[What to work on] How many lines of the material below contain the string "toolbar"? Answer with the number and nothing else.

[Records]
====================
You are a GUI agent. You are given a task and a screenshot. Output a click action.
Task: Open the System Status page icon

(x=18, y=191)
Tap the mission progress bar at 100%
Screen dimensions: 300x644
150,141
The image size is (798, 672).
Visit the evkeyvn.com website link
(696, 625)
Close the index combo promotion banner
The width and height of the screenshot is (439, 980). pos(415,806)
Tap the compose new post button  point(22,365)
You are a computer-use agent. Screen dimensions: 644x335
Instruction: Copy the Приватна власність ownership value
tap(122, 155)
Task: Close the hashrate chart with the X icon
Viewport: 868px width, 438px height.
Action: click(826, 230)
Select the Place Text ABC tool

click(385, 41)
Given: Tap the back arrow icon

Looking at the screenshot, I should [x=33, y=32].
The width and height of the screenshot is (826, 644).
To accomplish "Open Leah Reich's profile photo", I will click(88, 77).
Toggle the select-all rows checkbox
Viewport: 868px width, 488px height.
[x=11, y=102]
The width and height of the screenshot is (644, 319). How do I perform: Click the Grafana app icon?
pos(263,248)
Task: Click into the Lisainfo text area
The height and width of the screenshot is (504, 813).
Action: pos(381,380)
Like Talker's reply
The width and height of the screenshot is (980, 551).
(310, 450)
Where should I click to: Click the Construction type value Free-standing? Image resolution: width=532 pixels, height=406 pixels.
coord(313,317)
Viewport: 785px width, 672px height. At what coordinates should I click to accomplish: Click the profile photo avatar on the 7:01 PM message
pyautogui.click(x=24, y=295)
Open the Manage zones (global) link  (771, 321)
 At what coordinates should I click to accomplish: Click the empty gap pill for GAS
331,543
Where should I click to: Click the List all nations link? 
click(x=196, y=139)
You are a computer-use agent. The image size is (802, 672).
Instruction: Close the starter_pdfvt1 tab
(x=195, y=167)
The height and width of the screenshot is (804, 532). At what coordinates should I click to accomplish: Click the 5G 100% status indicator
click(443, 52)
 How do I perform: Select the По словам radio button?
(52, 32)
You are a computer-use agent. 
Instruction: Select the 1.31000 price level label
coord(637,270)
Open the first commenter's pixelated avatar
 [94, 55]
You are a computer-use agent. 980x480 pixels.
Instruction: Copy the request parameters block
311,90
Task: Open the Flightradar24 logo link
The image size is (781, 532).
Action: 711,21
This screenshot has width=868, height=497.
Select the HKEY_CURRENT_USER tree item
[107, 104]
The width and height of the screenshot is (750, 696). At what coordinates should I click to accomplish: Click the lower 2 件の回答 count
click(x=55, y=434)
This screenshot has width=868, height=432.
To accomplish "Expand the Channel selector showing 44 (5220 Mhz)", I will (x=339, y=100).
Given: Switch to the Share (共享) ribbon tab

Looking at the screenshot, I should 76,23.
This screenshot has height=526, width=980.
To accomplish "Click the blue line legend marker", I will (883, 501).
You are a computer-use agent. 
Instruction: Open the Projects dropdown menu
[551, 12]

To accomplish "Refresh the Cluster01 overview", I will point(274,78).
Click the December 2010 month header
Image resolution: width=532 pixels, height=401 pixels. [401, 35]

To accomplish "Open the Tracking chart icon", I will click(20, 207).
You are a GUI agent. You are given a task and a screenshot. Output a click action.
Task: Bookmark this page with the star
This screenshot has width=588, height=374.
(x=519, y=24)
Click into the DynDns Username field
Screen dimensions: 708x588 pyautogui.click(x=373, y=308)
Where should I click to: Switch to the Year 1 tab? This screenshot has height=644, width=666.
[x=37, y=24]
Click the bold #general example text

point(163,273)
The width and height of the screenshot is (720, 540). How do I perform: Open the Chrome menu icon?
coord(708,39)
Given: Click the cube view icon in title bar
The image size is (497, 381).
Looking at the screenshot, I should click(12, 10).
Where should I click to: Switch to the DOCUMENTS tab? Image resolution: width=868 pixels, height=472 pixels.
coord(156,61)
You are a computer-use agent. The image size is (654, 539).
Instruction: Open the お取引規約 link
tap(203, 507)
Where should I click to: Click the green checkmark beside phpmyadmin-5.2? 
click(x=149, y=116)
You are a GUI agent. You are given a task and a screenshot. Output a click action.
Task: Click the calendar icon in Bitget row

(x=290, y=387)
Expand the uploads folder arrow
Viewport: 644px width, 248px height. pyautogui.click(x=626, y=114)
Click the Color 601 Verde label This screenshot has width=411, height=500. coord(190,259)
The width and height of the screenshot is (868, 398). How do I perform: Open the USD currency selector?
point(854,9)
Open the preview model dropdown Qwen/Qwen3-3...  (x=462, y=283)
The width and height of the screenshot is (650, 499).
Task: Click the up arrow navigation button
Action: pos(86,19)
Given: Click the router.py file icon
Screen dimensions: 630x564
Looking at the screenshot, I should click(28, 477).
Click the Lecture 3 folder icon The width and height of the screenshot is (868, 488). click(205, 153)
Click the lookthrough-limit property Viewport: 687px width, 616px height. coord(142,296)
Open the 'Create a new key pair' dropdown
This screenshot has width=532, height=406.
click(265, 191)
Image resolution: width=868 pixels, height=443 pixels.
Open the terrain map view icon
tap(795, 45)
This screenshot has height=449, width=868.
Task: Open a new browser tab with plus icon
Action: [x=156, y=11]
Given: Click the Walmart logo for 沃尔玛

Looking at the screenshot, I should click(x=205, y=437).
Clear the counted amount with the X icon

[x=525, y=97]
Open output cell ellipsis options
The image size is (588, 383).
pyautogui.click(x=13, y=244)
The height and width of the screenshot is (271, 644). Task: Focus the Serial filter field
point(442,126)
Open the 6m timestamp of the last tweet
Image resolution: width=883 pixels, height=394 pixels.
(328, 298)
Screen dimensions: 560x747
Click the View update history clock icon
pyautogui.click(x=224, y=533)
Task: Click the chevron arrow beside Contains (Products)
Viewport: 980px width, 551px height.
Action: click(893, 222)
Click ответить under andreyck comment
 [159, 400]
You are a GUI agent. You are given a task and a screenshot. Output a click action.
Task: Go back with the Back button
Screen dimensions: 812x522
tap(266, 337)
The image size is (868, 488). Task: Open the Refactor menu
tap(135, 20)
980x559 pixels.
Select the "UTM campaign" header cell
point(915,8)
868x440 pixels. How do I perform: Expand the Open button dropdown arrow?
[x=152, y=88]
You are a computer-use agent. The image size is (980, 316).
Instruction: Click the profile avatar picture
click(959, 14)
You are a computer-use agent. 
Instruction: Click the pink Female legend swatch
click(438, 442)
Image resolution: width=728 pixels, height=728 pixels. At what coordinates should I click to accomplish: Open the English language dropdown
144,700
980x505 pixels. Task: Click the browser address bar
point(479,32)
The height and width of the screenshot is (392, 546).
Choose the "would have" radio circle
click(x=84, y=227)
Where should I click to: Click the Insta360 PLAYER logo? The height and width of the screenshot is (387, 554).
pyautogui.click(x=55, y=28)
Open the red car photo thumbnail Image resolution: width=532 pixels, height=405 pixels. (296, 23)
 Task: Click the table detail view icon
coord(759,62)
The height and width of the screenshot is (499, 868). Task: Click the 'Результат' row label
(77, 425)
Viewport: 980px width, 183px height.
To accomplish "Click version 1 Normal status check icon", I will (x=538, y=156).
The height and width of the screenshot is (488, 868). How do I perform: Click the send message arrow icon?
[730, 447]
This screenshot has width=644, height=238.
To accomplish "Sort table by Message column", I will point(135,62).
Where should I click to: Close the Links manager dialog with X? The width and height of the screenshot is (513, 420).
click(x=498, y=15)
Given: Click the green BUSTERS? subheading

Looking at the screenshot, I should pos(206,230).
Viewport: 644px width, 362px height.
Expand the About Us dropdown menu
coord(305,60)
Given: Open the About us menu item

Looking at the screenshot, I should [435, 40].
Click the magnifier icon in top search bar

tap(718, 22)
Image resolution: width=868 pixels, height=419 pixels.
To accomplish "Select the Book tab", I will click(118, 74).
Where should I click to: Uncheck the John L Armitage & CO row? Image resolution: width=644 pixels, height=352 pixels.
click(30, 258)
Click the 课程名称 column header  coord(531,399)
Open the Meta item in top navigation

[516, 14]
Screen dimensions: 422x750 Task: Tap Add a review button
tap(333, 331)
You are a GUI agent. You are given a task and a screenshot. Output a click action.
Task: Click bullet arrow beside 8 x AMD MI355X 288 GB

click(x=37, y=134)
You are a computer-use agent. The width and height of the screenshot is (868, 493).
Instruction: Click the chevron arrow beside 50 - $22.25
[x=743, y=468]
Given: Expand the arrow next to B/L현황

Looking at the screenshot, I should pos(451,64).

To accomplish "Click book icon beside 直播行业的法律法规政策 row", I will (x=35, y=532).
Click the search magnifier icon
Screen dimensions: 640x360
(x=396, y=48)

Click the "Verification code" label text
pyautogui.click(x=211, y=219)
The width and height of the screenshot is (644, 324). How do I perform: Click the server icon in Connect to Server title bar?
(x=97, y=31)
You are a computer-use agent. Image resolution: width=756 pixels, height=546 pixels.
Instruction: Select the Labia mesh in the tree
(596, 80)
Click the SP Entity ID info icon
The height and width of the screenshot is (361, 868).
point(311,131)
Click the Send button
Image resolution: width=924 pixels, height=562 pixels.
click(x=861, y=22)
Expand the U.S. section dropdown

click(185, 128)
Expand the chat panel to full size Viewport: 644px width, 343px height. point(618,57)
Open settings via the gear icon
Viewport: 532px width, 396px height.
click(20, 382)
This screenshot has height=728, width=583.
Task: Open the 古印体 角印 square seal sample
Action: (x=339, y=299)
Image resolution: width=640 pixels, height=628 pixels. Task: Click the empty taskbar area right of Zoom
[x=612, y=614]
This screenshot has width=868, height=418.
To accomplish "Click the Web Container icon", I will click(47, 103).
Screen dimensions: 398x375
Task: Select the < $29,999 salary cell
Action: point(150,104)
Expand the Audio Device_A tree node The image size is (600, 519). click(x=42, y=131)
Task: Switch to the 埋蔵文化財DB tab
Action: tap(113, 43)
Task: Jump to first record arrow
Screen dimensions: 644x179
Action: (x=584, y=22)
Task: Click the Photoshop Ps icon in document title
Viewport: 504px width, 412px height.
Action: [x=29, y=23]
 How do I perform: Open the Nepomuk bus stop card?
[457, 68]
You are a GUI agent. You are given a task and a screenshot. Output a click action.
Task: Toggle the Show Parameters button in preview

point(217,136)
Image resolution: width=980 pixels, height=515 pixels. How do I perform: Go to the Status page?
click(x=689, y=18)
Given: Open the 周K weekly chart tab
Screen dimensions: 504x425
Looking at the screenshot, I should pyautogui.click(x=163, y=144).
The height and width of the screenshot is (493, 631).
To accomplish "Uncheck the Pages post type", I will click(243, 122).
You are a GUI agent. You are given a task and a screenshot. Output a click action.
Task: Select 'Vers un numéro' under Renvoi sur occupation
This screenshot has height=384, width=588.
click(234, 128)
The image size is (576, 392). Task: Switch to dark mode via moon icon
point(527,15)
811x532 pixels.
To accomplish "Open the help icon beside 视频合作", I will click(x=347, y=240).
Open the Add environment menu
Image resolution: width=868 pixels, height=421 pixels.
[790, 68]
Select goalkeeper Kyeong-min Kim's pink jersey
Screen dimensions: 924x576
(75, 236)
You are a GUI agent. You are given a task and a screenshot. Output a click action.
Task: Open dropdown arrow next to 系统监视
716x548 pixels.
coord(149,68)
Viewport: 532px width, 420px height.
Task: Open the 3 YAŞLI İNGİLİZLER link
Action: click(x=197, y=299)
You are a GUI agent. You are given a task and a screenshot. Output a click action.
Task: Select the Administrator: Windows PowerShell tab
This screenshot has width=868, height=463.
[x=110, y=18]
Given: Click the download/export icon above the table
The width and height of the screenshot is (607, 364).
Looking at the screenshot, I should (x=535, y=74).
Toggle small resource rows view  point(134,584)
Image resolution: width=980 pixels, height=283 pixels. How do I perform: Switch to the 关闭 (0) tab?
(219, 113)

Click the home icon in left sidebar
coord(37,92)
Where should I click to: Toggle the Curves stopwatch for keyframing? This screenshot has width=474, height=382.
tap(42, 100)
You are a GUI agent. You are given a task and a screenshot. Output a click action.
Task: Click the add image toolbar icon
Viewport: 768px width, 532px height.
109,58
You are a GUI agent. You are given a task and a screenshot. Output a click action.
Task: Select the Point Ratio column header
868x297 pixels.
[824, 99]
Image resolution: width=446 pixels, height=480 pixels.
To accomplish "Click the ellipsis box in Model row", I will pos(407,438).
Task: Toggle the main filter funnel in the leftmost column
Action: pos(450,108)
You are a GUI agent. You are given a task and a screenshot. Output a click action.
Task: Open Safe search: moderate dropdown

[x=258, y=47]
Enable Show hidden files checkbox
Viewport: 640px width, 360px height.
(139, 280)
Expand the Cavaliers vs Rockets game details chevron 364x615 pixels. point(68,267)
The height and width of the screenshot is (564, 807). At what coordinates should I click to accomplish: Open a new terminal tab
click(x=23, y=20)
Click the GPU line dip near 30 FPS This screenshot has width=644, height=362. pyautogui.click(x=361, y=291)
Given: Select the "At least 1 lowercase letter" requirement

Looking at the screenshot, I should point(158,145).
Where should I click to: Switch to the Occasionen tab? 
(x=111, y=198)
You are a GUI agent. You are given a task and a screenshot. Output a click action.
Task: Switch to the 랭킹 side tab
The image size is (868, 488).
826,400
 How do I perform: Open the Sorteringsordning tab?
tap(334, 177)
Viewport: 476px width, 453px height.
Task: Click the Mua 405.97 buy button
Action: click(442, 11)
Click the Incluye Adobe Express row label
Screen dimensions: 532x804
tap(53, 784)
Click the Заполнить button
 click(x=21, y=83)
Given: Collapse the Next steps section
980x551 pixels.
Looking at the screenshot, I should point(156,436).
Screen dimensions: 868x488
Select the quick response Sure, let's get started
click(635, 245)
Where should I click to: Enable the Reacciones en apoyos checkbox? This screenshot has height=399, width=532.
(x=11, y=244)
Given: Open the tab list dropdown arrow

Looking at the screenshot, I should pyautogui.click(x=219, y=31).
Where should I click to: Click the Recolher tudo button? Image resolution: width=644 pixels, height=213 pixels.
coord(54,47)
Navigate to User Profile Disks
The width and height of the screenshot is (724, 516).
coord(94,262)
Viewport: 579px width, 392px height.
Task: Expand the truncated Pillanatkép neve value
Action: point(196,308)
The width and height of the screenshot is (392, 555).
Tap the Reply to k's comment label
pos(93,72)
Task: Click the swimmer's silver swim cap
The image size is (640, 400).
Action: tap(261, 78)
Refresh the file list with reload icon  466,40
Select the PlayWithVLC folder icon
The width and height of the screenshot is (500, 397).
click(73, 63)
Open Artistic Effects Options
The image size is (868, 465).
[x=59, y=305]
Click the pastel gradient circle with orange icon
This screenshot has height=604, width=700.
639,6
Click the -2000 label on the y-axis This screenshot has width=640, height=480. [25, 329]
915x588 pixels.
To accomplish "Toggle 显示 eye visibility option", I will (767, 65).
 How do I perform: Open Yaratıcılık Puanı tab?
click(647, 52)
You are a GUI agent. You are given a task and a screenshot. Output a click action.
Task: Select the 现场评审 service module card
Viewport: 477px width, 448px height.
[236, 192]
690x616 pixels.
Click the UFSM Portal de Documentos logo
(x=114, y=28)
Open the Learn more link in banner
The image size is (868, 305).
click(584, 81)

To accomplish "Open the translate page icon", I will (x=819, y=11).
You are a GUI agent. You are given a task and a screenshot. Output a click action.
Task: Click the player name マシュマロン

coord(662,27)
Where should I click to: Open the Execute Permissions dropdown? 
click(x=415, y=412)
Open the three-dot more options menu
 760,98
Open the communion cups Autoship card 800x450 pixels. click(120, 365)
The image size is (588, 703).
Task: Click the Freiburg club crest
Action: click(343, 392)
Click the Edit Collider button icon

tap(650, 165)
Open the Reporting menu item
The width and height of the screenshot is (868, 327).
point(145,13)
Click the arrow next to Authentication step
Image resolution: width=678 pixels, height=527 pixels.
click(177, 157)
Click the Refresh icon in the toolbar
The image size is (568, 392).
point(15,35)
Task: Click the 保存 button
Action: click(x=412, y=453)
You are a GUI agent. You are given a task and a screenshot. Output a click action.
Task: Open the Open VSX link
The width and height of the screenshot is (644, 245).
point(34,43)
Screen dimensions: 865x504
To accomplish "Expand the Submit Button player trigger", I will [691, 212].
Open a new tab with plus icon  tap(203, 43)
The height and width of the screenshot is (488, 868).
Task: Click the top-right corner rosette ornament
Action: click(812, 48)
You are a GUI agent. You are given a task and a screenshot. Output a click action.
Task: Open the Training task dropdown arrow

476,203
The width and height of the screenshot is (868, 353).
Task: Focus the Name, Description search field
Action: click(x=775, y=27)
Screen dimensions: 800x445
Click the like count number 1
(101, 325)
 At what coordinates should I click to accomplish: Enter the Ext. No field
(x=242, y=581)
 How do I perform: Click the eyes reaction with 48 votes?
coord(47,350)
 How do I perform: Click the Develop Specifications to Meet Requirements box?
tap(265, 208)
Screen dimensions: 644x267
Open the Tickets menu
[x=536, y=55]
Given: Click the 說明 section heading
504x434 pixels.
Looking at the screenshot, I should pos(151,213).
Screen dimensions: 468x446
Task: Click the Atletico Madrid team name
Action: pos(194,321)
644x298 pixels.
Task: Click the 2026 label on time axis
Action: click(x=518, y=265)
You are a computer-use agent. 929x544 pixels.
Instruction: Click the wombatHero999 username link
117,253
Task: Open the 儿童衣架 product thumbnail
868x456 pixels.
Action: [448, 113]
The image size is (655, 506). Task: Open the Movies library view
====================
[Solution for this problem] 2